At first, I thought it was a piece of large equipment backing up, perhaps at the Metcalf farm or the road grader on Fullington, but no, the sound persisted. It persisted to the point beyond which any backing up could possibly be logical. And then I remembered that the sensor alarms we had installed on the freezers in the garage that was up the hill from the garden made such a beeping sound. Could it be one of them? If so, it was time to investigate.
And sure enough, the big three-door reach-in freezer was warming, though the internal temperature was still at 18 degrees. There was no other option but to empty out all the meat and blueberries from that unit and troubleshoot its problem. But what a monstrous pile of boxes! Where to put them all! Freezer Tetris, and the game was on before anything started thawing. Sore backs on top of a long day working on the farm ensued, but we did manage to get everything to fit into the walk-in and chest freezers.

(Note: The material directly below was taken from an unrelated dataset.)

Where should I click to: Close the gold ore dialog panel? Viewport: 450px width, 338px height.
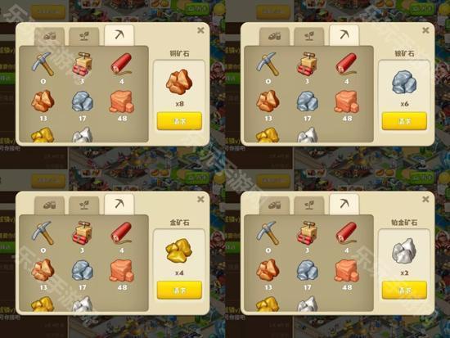pyautogui.click(x=200, y=199)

I’ll spare you the details, but four long-haul trips, two parts attempts, two repair personnel visits, and three freezers later, we are back to a manageable state in the freezer department. Seriously, think of all the gardening time we could have had, if that three-door hadn’t thrown in the monkey wrench mid-summer!
And then there was wool Tetris on Wednesday. Yes, you read that right. While lighter than farm machinery and more malleable than boxes of frozen lamb chops, even the wool had an adventure. In preparation for the Fiber Fest we’re hosting at the farm on Saturday, August 4th, we were getting fresh product ready for display and sale. Ewetopia Fiber Mill in Viroqua had called, saying most of our washed wool and roving was ready to be shipped—perfect timing for Fiber Fest. But shipping wool can be pricy since it’s high in volume though low in weight.

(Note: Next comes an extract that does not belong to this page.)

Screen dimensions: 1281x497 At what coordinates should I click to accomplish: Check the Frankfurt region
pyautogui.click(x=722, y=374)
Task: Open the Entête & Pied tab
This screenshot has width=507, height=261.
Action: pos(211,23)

Mom and Steve were making at trip to Platteville, so we decided it would be a perfect time to swing by on the way and pick up the order. Remember, this is the wool we delivered earlier this spring in the back of the pickup truck. Maybe we forgot that part when Mom and Steve decided to head off in the Prius—gets great gas mileage, right? And it wasn’t the full order of wool…so…
When they pulled up to Ewetopia, Kathryn the owner was ready for them, with her SUV packed full of our product. “Where is your vehicle?” she asked, opening the hatch.

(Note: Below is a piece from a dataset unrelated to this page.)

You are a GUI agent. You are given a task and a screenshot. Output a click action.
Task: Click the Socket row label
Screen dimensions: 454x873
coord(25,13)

“Right here,” Mom replied, pointing to the Prius while eyeing the cadre of garbage bags willed with fluff. “Is it going to fit?”
“Uh, nope” was Kathryn measured reply.
But it did. Wool Tetris. Kathryn wanted a picture when they were done, and I wish I had a copy of it. Later that afternoon, I’d called to see how the pickup had gone, only to learn the saga and hear that Steve finally had a full head rest in that tiny car! Guess they would have to skip picking up more jam jars on that trip.
Do you have any Tetris moments? Fitting everything into the moving van? Packing the whole garage band into the Volkswagen Bug? See if you can’t pull one out of the hat for a good laugh. Pulling that wool out of the Prius was like some kind of clown car routine! Time to get back to prepping for Fiber Fest. See you down on the farm sometime.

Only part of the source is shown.